- Records supplied -

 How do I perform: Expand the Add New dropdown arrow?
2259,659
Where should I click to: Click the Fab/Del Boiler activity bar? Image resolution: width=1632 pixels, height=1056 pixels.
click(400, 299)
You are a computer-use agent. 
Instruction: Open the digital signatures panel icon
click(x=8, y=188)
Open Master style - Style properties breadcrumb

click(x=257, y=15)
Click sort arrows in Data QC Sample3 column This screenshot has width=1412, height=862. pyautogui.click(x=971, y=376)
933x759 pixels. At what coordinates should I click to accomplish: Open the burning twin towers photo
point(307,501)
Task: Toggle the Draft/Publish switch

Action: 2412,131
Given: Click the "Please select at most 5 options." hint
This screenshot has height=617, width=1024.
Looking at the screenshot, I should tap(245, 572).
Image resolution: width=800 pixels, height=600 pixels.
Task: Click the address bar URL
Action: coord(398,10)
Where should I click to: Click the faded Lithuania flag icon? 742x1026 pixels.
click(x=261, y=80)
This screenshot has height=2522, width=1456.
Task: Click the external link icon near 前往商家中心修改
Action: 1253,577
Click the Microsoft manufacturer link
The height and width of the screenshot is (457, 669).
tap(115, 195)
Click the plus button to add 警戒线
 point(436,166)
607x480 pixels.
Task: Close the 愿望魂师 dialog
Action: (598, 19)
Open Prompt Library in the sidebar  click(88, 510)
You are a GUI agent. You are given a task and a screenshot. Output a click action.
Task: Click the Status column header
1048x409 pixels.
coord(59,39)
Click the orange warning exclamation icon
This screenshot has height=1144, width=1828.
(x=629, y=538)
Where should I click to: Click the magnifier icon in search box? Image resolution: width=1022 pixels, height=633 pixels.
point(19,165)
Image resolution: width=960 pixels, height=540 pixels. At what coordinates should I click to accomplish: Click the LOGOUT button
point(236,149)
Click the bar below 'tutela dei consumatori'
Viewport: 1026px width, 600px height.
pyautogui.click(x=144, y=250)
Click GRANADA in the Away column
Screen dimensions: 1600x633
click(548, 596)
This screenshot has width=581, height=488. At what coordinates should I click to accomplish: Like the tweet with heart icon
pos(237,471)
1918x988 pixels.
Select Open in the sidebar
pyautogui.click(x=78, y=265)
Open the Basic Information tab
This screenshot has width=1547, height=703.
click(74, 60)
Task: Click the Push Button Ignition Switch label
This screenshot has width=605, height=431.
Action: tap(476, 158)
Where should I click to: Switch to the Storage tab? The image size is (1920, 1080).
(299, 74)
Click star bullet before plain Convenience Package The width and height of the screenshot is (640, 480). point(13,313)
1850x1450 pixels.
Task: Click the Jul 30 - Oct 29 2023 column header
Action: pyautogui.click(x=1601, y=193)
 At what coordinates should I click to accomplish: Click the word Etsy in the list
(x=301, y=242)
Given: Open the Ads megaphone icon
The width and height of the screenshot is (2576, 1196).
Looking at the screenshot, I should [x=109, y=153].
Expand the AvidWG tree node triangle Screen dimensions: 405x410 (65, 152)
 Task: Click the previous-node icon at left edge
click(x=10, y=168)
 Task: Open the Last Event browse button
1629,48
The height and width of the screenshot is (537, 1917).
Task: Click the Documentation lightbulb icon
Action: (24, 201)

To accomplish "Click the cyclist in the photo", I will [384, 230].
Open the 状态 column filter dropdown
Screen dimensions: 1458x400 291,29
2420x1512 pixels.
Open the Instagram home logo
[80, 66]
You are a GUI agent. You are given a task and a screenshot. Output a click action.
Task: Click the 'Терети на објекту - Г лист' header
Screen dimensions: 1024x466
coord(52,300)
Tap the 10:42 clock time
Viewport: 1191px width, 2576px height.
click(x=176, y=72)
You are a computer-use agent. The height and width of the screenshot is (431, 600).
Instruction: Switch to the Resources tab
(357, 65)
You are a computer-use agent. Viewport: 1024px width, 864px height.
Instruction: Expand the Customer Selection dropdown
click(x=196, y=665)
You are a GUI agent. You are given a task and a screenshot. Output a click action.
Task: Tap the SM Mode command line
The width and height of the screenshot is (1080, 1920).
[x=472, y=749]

- Aim -
Please return every line of the entries unchanged, from the first line through the line containing "Action: coord(398,10)", with both of those lines included.

- Task solution -
 How do I perform: Expand the Add New dropdown arrow?
2259,659
Where should I click to: Click the Fab/Del Boiler activity bar? Image resolution: width=1632 pixels, height=1056 pixels.
click(400, 299)
You are a computer-use agent. 
Instruction: Open the digital signatures panel icon
click(x=8, y=188)
Open Master style - Style properties breadcrumb

click(x=257, y=15)
Click sort arrows in Data QC Sample3 column This screenshot has width=1412, height=862. pyautogui.click(x=971, y=376)
933x759 pixels. At what coordinates should I click to accomplish: Open the burning twin towers photo
point(307,501)
Task: Toggle the Draft/Publish switch

Action: 2412,131
Given: Click the "Please select at most 5 options." hint
This screenshot has height=617, width=1024.
Looking at the screenshot, I should tap(245, 572).
Image resolution: width=800 pixels, height=600 pixels.
Task: Click the address bar URL
Action: coord(398,10)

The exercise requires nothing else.